As we mentioned over the first few phrases, it’s a big luck for any director to get the big brand comedy actors. Nevertheless, Rajashekaran seems to have wasted this opportunity. Final word – the writing seems to be too scattered to keep us focused. The first half proceeds with a passable narration and the hilarious moments involving Shiva, Power Star and Santhanam (Santhanam and Power Star do not appear together) engage us in huge laughter-riot. Not to miss Power Star mimicking Chitti Robot, Virumaandi Kamal, Pokkiri Vijay and Billa-2 Ajith. But what stands out as the mother of all comedies is Power Star performing Udhayanidhi Stalin’s steps for ‘Azhage Azhage’ from OKOK. Mirchi Shiva has to look out for some good roles if he has plans to retain his position. While his previous ‘Sonna Puriyaadhu’ had some scope to perform, but this one doesn’t give him any such situation and he looks doubtful about what he is doing onscreen. Santhanam appears and disappears the very next instant, which make his role incomplete. There is no continuity in his portions and of course, his jokes can be enjoyed when viewed in parts, but not at a stretch. The characterization of Dhansika and Sandhya is too artificial. Especially, the latter one as a numb head is so disappointing as she has given a best performance in her previous movies.

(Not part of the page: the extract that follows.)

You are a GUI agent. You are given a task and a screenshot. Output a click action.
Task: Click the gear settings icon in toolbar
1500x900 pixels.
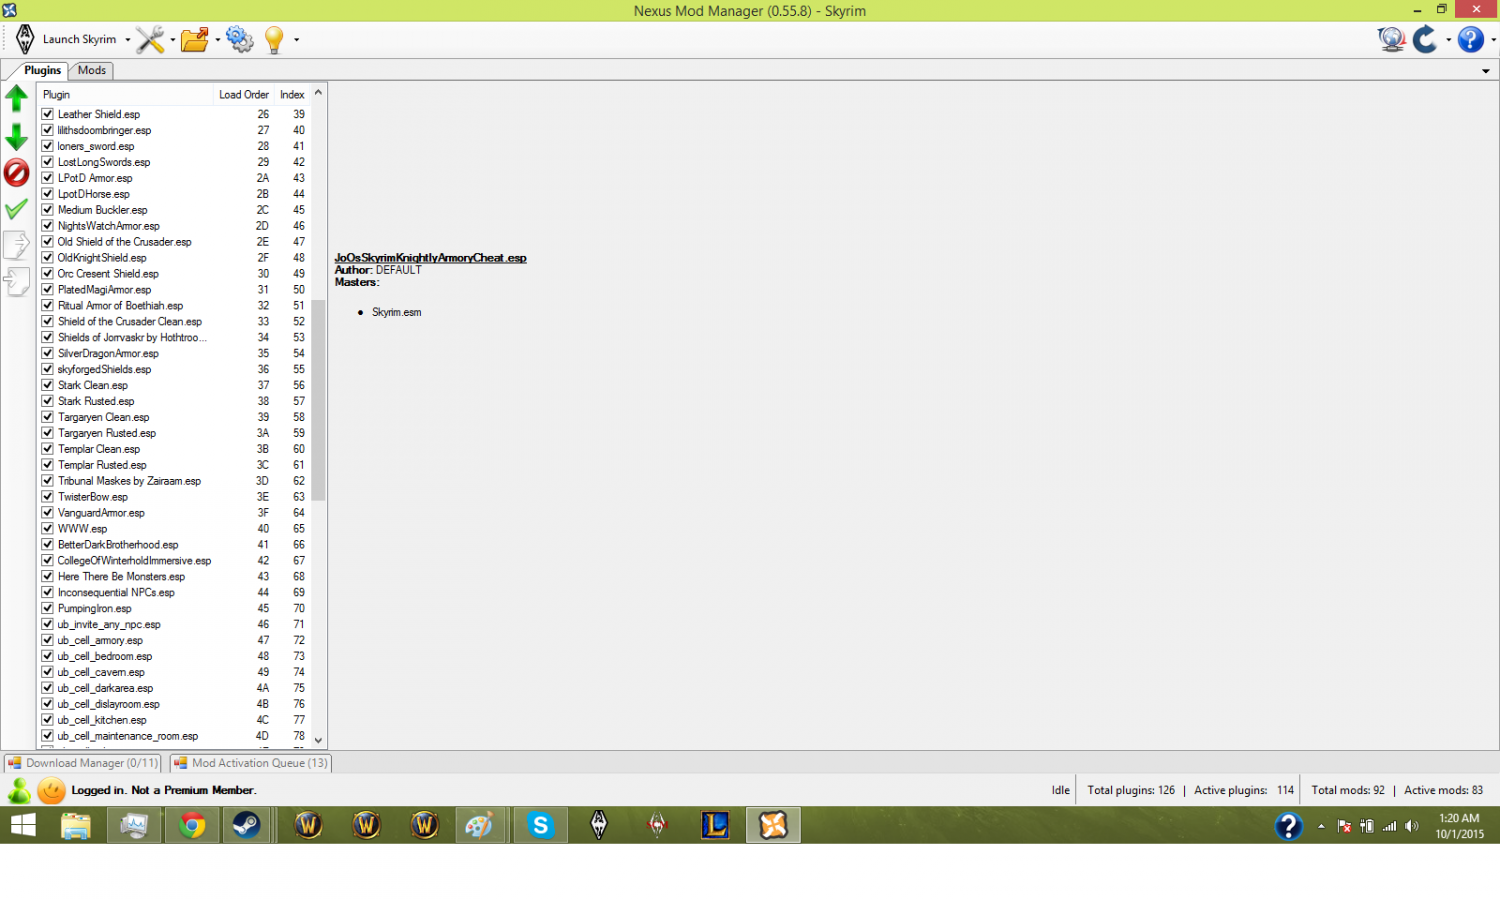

Technically, a couple of songs were engaging to hear on tracks, but the visuals fail to impress us. The problem with Ya Yaa is that the writing is too boring and the film falls down soon after intermission.

On the whole, Ya Yaa is a big disappointment to the audience, who were filled with more excitements to enjoy a fun-filled entertainer with Shiva, Santhanam and Power Star.

Verdict: Say ‘No Ya’ to this film.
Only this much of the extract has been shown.